● **Task directions**
Return every one of the following entries word for word, with no changes.
>> Begin Extracted data
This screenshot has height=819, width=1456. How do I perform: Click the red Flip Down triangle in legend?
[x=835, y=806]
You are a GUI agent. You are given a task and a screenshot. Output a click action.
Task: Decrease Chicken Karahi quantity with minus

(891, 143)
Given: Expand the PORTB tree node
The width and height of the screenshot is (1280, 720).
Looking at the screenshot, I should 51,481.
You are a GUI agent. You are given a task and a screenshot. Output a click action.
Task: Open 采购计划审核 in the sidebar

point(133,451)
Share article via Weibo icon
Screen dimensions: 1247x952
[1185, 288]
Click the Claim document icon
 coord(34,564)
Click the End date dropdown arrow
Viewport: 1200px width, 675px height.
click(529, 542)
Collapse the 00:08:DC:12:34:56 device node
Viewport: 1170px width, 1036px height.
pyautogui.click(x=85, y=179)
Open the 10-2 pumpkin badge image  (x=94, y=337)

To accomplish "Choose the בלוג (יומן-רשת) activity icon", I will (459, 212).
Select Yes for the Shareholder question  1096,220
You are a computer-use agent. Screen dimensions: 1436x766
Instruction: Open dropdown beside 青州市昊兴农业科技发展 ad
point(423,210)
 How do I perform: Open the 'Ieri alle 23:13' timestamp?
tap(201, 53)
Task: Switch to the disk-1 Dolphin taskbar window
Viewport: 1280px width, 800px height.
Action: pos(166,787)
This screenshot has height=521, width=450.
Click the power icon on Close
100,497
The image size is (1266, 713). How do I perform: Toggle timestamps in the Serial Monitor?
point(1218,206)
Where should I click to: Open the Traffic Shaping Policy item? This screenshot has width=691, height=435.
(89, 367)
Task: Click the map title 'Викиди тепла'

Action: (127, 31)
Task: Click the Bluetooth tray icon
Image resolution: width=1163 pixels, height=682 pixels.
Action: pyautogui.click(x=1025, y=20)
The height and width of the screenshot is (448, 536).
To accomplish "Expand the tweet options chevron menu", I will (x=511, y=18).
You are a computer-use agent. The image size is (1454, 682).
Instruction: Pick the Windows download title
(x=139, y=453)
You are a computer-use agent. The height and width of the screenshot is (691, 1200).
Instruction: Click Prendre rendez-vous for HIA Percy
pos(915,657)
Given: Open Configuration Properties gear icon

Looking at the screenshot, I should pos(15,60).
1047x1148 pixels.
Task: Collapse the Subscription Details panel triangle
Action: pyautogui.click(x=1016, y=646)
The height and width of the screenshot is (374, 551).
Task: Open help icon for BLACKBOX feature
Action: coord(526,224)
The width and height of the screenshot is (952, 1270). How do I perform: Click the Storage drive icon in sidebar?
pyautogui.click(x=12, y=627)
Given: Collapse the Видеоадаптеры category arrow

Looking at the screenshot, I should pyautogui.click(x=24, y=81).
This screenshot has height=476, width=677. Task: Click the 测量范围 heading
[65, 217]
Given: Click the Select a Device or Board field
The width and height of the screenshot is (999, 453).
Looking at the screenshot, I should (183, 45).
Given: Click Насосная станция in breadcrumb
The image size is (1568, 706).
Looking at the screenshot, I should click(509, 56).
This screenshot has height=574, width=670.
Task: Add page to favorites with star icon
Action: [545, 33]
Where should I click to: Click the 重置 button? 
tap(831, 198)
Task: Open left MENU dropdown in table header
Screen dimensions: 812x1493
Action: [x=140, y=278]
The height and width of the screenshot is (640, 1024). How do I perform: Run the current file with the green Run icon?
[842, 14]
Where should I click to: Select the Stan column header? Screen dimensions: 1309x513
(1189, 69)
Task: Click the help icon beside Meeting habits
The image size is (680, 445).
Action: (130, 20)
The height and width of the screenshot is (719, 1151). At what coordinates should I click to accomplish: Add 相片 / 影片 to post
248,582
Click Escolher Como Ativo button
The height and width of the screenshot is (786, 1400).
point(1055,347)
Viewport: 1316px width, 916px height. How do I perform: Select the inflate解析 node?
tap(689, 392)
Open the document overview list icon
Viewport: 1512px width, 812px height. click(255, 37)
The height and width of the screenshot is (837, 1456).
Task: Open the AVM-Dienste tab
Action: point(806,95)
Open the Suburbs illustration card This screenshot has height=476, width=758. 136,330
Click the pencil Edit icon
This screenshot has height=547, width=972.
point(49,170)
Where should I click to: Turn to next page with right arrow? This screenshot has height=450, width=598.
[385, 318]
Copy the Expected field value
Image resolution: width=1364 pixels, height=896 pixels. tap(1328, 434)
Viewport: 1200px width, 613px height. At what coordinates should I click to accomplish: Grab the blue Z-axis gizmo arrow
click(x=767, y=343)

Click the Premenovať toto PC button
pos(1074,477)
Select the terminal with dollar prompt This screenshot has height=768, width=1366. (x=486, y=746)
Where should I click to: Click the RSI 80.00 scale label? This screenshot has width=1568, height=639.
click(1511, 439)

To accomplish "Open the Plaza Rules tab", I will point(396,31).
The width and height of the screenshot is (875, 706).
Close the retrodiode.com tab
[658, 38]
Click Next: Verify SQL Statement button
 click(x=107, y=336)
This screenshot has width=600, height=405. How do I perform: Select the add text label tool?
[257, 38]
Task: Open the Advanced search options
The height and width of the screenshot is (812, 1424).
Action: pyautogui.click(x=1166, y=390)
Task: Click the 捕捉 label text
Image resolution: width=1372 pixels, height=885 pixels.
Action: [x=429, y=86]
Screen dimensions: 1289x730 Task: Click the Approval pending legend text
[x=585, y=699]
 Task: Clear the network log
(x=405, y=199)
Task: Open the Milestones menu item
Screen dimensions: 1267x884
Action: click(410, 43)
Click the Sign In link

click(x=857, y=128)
>> End Extracted data
● **Response**
This screenshot has height=819, width=1456. How do I perform: Click the red Flip Down triangle in legend?
[x=835, y=806]
You are a GUI agent. You are given a task and a screenshot. Output a click action.
Task: Decrease Chicken Karahi quantity with minus

(891, 143)
Given: Expand the PORTB tree node
The width and height of the screenshot is (1280, 720).
Looking at the screenshot, I should 51,481.
You are a GUI agent. You are given a task and a screenshot. Output a click action.
Task: Open 采购计划审核 in the sidebar

point(133,451)
Share article via Weibo icon
Screen dimensions: 1247x952
[1185, 288]
Click the Claim document icon
 coord(34,564)
Click the End date dropdown arrow
Viewport: 1200px width, 675px height.
click(529, 542)
Collapse the 00:08:DC:12:34:56 device node
Viewport: 1170px width, 1036px height.
pyautogui.click(x=85, y=179)
Open the 10-2 pumpkin badge image  (x=94, y=337)

To accomplish "Choose the בלוג (יומן-רשת) activity icon", I will (459, 212).
Select Yes for the Shareholder question  1096,220
You are a computer-use agent. Screen dimensions: 1436x766
Instruction: Open dropdown beside 青州市昊兴农业科技发展 ad
point(423,210)
 How do I perform: Open the 'Ieri alle 23:13' timestamp?
tap(201, 53)
Task: Switch to the disk-1 Dolphin taskbar window
Viewport: 1280px width, 800px height.
Action: pos(166,787)
This screenshot has height=521, width=450.
Click the power icon on Close
100,497
The image size is (1266, 713). How do I perform: Toggle timestamps in the Serial Monitor?
point(1218,206)
Where should I click to: Open the Traffic Shaping Policy item? This screenshot has width=691, height=435.
(89, 367)
Task: Click the map title 'Викиди тепла'

Action: (127, 31)
Task: Click the Bluetooth tray icon
Image resolution: width=1163 pixels, height=682 pixels.
Action: pyautogui.click(x=1025, y=20)
The height and width of the screenshot is (448, 536).
To accomplish "Expand the tweet options chevron menu", I will (x=511, y=18).
You are a computer-use agent. The image size is (1454, 682).
Instruction: Pick the Windows download title
(x=139, y=453)
You are a computer-use agent. The height and width of the screenshot is (691, 1200).
Instruction: Click Prendre rendez-vous for HIA Percy
pos(915,657)
Given: Open Configuration Properties gear icon

Looking at the screenshot, I should pos(15,60).
1047x1148 pixels.
Task: Collapse the Subscription Details panel triangle
Action: pyautogui.click(x=1016, y=646)
The height and width of the screenshot is (374, 551).
Task: Open help icon for BLACKBOX feature
Action: coord(526,224)
The width and height of the screenshot is (952, 1270). How do I perform: Click the Storage drive icon in sidebar?
pyautogui.click(x=12, y=627)
Given: Collapse the Видеоадаптеры category arrow

Looking at the screenshot, I should pyautogui.click(x=24, y=81).
This screenshot has height=476, width=677. Task: Click the 测量范围 heading
[65, 217]
Given: Click the Select a Device or Board field
The width and height of the screenshot is (999, 453).
Looking at the screenshot, I should (183, 45).
Given: Click Насосная станция in breadcrumb
The image size is (1568, 706).
Looking at the screenshot, I should click(509, 56).
This screenshot has height=574, width=670.
Task: Add page to favorites with star icon
Action: [545, 33]
Where should I click to: Click the 重置 button? 
tap(831, 198)
Task: Open left MENU dropdown in table header
Screen dimensions: 812x1493
Action: [x=140, y=278]
The height and width of the screenshot is (640, 1024). How do I perform: Run the current file with the green Run icon?
[842, 14]
Where should I click to: Select the Stan column header? Screen dimensions: 1309x513
(1189, 69)
Task: Click the help icon beside Meeting habits
The image size is (680, 445).
Action: (130, 20)
The height and width of the screenshot is (719, 1151). At what coordinates should I click to accomplish: Add 相片 / 影片 to post
248,582
Click Escolher Como Ativo button
The height and width of the screenshot is (786, 1400).
point(1055,347)
Viewport: 1316px width, 916px height. How do I perform: Select the inflate解析 node?
tap(689, 392)
Open the document overview list icon
Viewport: 1512px width, 812px height. click(255, 37)
The height and width of the screenshot is (837, 1456).
Task: Open the AVM-Dienste tab
Action: point(806,95)
Open the Suburbs illustration card This screenshot has height=476, width=758. 136,330
Click the pencil Edit icon
This screenshot has height=547, width=972.
point(49,170)
Where should I click to: Turn to next page with right arrow? This screenshot has height=450, width=598.
[385, 318]
Copy the Expected field value
Image resolution: width=1364 pixels, height=896 pixels. tap(1328, 434)
Viewport: 1200px width, 613px height. At what coordinates should I click to accomplish: Grab the blue Z-axis gizmo arrow
click(x=767, y=343)

Click the Premenovať toto PC button
pos(1074,477)
Select the terminal with dollar prompt This screenshot has height=768, width=1366. (x=486, y=746)
Where should I click to: Click the RSI 80.00 scale label? This screenshot has width=1568, height=639.
click(1511, 439)

To accomplish "Open the Plaza Rules tab", I will point(396,31).
The width and height of the screenshot is (875, 706).
Close the retrodiode.com tab
[658, 38]
Click Next: Verify SQL Statement button
 click(x=107, y=336)
This screenshot has width=600, height=405. How do I perform: Select the add text label tool?
[257, 38]
Task: Open the Advanced search options
The height and width of the screenshot is (812, 1424).
Action: pyautogui.click(x=1166, y=390)
Task: Click the 捕捉 label text
Image resolution: width=1372 pixels, height=885 pixels.
Action: [x=429, y=86]
Screen dimensions: 1289x730 Task: Click the Approval pending legend text
[x=585, y=699]
 Task: Clear the network log
(x=405, y=199)
Task: Open the Milestones menu item
Screen dimensions: 1267x884
Action: click(410, 43)
Click the Sign In link

click(x=857, y=128)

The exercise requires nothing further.